El momento de tomar les pebreres farcides es la cúspide del evento, pero no todo termina ahí. Lo siguiente, tras la correspondiente sobremesa, el café y la copa (sólo si cae día par o si el Madrid ha ganado la Champions ese año), es colocar la mecedora en el sitio donde más aire corra en la terraza. No hay mejor siesta que aquella en la que la brisa roza la piel con aftersun. Quizá, y solo si sois afortunados, podréis tener el privilegio de que os acaricien el pelo mientras os dormís. Por supuesto, no es mi caso.
Todavía recuerdo un verano. Mis padres habían invitado a unos amigos para que comprobaran por sí mismos la potencia de nuestra pequeña pero cuidadosa ceremonia.
Os hago un adelanto, salió mal. A mi madre se le debió quedar grabada la cara que puse cuando vi a la hija de aquel matrimonio retirar la verdura del arroz, y poner la cuchara en el plato como si de un campo de minas se tratara.
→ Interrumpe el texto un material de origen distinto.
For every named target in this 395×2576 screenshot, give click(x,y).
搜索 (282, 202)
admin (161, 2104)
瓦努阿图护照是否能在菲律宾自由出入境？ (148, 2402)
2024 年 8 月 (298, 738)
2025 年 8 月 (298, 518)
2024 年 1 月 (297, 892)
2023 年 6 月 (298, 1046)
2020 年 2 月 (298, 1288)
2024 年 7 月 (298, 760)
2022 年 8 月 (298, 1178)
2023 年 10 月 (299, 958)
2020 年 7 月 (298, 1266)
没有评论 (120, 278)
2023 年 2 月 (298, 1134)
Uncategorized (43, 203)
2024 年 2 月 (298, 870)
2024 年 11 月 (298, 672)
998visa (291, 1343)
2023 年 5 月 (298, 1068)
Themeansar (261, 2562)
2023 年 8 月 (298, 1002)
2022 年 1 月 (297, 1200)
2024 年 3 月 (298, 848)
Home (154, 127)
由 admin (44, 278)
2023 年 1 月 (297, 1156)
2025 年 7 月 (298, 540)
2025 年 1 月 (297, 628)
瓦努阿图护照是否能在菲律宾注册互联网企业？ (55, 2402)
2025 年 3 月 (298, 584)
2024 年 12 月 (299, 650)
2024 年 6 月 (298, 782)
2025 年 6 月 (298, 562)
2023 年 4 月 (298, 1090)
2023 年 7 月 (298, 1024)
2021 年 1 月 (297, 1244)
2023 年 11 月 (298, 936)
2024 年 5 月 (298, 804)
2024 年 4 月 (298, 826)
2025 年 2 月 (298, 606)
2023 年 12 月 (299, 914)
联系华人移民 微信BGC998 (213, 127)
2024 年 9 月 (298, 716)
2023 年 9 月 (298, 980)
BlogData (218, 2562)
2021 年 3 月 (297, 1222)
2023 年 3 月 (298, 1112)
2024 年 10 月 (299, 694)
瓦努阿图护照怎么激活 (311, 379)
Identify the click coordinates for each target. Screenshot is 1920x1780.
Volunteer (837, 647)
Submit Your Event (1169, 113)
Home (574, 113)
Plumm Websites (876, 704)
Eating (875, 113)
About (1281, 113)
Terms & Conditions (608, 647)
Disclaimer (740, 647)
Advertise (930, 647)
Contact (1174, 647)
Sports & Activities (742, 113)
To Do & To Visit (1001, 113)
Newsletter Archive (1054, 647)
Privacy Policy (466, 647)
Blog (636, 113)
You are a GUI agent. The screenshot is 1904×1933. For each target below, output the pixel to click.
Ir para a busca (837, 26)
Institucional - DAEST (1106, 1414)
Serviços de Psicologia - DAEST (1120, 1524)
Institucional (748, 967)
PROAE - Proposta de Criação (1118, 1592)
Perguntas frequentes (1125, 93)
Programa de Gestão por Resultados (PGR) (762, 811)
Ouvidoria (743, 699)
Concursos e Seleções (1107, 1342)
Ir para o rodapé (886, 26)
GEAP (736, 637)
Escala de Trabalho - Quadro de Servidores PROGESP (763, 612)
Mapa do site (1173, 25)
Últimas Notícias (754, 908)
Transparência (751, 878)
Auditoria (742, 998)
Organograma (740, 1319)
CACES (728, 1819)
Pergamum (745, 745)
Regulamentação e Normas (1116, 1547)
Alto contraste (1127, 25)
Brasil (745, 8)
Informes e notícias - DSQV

Me dolió mucho ver cómo una pebrera se estaba desperdiciando de ese modo. Ese plato podría haber sido, perfectamente, mi almuerzo del día siguiente.
La semana pasada fue mi quincuagésimo (50) aniversario, y recordaba con Juan, mi compañero de litera durante la mili, nuestras conversaciones antes de apagar la luz en la base de San Javier, cuando éramos sólo unos muchachos:
— Pau, ¿tú le tienes miedo a la muerte?
Le miré extrañado
— ¿A la muerte? Yo tengo miedo a cruzarme con aquella chica e ir en chándal, ¡a la muerte no!
Ahora, con la perspectiva que me da el tiempo, he aprendido a no culpar a aquella muchacha que no supo apreciar nuestra tradicional ceremonia.
Si os pregunto qué significa para vosotros una pizza o una pasta con tomate, probablemente me diréis que es comida rápida o una receta de estudiantes. Si esa misma pregunta se la hacemos a un ciudadano napolitano o de Bolonia, la respuesta será radicalmente distinta. Es seguro que nos hablará de su abuela preparando la masa o la salsa boloñesa al fuego lento de una olla.
Es la cultura, la tradición y el sentimiento lo que transforman un vulgar arroz con verduras en algo radicalmente superior. En una experiencia soberbia, sobrecogedora y capaz de rozar lo supremo.
Si os pido que me describáis vuestro día perfecto estoy seguro de que vuestras respuestas estarán más relacionadas con vuestra familia alrededor de una mesa que con un mantel de tela y tres Estrellas Michelín (con todo el respeto a la alta cocina).
No tiene sentido despreciar la tradición y querer despojarnos de la esencia que nos conforma, cuando es esta la que forja los cimientos que nos sujetan y que nos mantienen tan vivos, con tanta fuerza y con tanta inspiración. Entender la tradición, respetarla y elevarla. No hacerlo es condenar a quienes nos suceden a una vida sin espíritu.
Volver de la playa con la piel quemada por el sol y rugosa por el salitre. Quitarse la arena con agua fresca de la ducha. Beber una cerveza fría. Beber del sol. Beber del mar. Beber cultura.